Based on daviwil’s dotfiles

Table of Contents

Why Guix

NOTE: this is just a brief overview of the methods available to you for customizing precisely how an environment is loaded for an application run under guix. You CANNOT replicate this functionality in debian, arch or flatpak … not without being an expert.

Debian
you will make fairly heavy use of their package mgmt toolchain.
  • You will likely need a custom package repository.
  • You will need tooling to auto-upgrade the builds of your custom packages.
Arch
you will need to … ditto.
  • You will also need aurutils and, again, a custom package repo.
  • You will again need to automate upgraded packages
  • Running multiple pacman databases is complicated and it is difficult to make packages install to the correct endpoints, while ensuring shared library objects are available (of the proper version, etc)
  • It will break when you don’t upgrade things or when you reinstall.
Guix
you will also need to do similar things: you must run at least one channel (i.e. package repo on your local file system) and you will heavily interface with the package management tools.
  • if I said Guix too much easier than the above, i’d be lying. nothing is simpler than the domain. the difference with Guix is that, if you want a build farm, it’s about as easy as it could possibly be.
  • with the alternative package managers above, good luck getting things like having consistent man pages or avoiding things like Gnome/GTK dependency issues.
  • additionally, working with Scheme is a requirement. it’s hard. if you don’t want want to use Scheme (or learn 2+ lisps), then you can use Nix. That is completely reasonable.

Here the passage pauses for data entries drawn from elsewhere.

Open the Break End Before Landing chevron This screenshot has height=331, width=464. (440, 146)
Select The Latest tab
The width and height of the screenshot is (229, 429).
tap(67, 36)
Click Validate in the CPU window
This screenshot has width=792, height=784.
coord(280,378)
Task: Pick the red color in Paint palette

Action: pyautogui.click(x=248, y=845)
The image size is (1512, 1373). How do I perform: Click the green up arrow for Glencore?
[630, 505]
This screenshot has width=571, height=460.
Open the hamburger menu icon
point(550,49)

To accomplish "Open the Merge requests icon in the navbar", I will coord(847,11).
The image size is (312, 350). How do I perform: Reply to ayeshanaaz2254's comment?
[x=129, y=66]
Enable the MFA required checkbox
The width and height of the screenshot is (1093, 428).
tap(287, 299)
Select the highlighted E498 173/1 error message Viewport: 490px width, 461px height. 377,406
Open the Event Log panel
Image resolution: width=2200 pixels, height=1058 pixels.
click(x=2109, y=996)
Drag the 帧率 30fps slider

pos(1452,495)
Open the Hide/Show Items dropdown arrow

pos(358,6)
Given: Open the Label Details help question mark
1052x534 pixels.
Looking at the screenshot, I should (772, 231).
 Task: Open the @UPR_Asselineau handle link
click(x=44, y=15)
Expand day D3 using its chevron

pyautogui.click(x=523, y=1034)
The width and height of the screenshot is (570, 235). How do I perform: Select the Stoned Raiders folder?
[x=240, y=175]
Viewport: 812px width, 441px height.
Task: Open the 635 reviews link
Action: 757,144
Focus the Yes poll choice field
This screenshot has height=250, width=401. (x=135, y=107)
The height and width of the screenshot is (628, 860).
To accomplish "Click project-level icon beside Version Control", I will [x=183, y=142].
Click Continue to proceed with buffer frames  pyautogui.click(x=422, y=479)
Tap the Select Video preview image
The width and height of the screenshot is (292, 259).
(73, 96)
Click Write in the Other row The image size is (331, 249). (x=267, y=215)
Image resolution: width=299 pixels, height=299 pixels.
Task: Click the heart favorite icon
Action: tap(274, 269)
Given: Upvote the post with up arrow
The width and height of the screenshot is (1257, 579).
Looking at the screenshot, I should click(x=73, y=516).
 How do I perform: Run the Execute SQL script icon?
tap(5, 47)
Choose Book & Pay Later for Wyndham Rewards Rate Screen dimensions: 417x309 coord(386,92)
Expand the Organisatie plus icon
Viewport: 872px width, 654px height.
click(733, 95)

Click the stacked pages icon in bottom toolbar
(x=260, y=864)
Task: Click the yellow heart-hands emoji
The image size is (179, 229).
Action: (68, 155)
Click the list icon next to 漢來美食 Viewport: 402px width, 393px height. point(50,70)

If anything like the above sounds unfamiliar, you’re probably not using linux. Additionally, your system is probably not robust to failure. If the big bad wolf comes along and blows your shit over, GLHF. If you have a job where you use linux and your system goes down in such a way, you may get fired. You must automate.

Backups Vs Declarative Config

In analogy to dialectical terms, Backups are like Marxist Dialectical and Declarative Config is like Hegelian Dialectical. You want both.

  • Yes, you can have backups.
    • This helps with problems you expect to have.
    • Marxist dialectical because: this was the system state.
  • But the technical debt you’ll incur when having a polluted environment is something that backups cannot protect you from. If your environment is polluted, you’re probably on stack overflow right now.
    • These are the problems you don’t know you’re going to encounter.
    • Hegelian dialectical because: ideally, this will be the system state, but is yet to be proven.

Precise control over a process’s environment with minimal effort: this is what makes guix shine. It might seem like more work at first, but you should know about all these interfaces anyways.

/etc/strange

Another advantage of Guix System’s bloat-free Guix profiles, Shepherd service manager and declarative /etc/strange configs:

Quite a bit of malware/metasploits will simply misfire. And persistence is just as amusing.

Just log the right shit, sit back and enjoy the unintended fireworks.

Overview

Guix and perhaps the Dotfiles project will confuse many people. This is a Linux without SystemD, for example. Very confusing! I mean how do you even journalctl -xb?

Guix is fairly simple, but the language will be the main hangup for people.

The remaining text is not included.